### READING PASSAGE:
-=-=-

It’s not just that they’re
extremely difficult to manage and maintain (since they swap and
change so much) but also because a lot of them are attached to
marketing programmes.
What we tend to find as a
technology provider is that a friendly dealer will happen to reveal
that a five-year, zero percent finance scheme will start at
midnight, prompting us to quickly pump all of the details into our
system.
We don’t store any
manufacturer’s scheme dates unless it is authorised for us to store
them, but it is a big issue at the moment.
Joe Myers: From
a different perspective surrounding data, there are a couple of
things causing us challenges. One is that it needs to be made
easier and more effective to process deals – at the moment rekeying
comes into the process a lot.
Also as we go into the used car
market and refinancing those vehicles at a later stage, the
deletion of records from particular finance organisations causes a
challenge. That slows down the whole process for us.
Robert
Hutchinson: I would agree with the issue of data. Dealers
keying-in customer information are very prone to error. We see
problems with names input into the system that don’t match credit
reference agency records – Chris instead of Christopher can result
in a decline because the customer isn’t found and rural addresses
or flats can be difficult to match.
Paper and fax payout processes
are cumbersome and outdated. They work well but there are better
options available. Electronic signatures and signature pads are
clearly the future and this is something our business is currently
working on.
Graham Hill: As
a broker, we need consistency among the various quoting systems.
Picking up on Andy’s point, getting information on captive finance
programmes from dealers to update quoting can be a bit of
nightmare. There needs to be more consistency.
The lenders don’t work together,
obviously, because they’re competing against each other, but as a
broker you want to be able to pull them all together so as to be
able to present their products to the customer.
Mark Spink: I
see an awful lot of people in this industry who treat customers as
the property of their business. There are a lot of things, in terms
of communication for instance, where things could be made
easier.
For example, let’s look at
decisions that come back from lenders to dealers. Some lenders send
them back as fields which allow a dealer to extract the commission
information. But other lenders will not send the decision back in a
format that can be read – they’ll send it back as a large chunk of
text. Somebody then has to sit down, find the commission
information and retype it back in.
There’s no coordination in the
industry – everybody is vying to say: “It’s my customer, there’s no
way I’m going to let anybody else have him” and from a service
provider’s point of view, it can be a frustration.
Electronic signatures, which
were mentioned earlier, are another area where standardisation is
an issue. Can you imagine a situation where lenders are all going
to go out and provide their own electronic signature pads? A
business manager might have six or seven different models of ePad
on his desk.
James Tew: For
me there are three gaps. One is integration with lenders. You’ve
got some lenders which are more than accommodating when it comes to
providing information on how you can get an application to them and
you’ve got some who believe that information is the Crown Jewels
and it’s their right not to share it.
The second is residual value
(RV) data. Some lenders still have this aversion to allowing third
parties to access their RV data for the purpose of making
calculations.

-=-=-

### ENTRIES:
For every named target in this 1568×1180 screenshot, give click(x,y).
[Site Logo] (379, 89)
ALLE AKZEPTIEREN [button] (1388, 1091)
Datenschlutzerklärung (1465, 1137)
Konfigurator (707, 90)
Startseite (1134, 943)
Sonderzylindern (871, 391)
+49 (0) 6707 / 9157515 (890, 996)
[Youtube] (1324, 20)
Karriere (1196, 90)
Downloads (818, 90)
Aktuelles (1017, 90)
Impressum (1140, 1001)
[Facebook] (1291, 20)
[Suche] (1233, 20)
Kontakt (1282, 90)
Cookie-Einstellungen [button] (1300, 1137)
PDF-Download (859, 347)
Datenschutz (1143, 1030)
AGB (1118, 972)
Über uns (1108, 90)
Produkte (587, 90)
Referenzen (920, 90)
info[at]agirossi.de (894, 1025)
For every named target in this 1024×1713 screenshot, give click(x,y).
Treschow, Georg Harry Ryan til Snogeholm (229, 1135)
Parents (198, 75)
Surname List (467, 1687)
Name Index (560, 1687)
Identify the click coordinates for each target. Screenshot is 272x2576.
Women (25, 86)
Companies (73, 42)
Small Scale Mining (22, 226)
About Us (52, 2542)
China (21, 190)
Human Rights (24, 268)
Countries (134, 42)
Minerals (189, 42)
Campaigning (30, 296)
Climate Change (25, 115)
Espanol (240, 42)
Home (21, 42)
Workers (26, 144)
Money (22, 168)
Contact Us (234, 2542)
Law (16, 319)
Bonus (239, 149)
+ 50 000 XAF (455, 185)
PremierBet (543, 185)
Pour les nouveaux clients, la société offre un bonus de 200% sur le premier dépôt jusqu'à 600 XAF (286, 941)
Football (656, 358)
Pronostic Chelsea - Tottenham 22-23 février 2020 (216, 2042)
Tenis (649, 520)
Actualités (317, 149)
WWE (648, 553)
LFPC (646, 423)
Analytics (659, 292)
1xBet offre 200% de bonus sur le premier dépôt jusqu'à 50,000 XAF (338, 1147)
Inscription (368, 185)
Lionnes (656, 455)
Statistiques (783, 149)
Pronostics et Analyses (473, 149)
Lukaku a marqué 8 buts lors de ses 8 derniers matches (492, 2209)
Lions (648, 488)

-=-=-

### STATED TASK:
Rewrite the part of the car finance discussion that opens with the words "Also as we go" and closes with "difficult to match.", changing "finance organisations" to "finance companies".

### EXERCISE OUTPUT:
Also as we go into the used car
market and refinancing those vehicles at a later stage, the
deletion of records from particular finance companies causes a
challenge. That slows down the whole process for us.
Robert
Hutchinson: I would agree with the issue of data. Dealers
keying-in customer information are very prone to error. We see
problems with names input into the system that don’t match credit
reference agency records – Chris instead of Christopher can result
in a decline because the customer isn’t found and rural addresses
or flats can be difficult to match.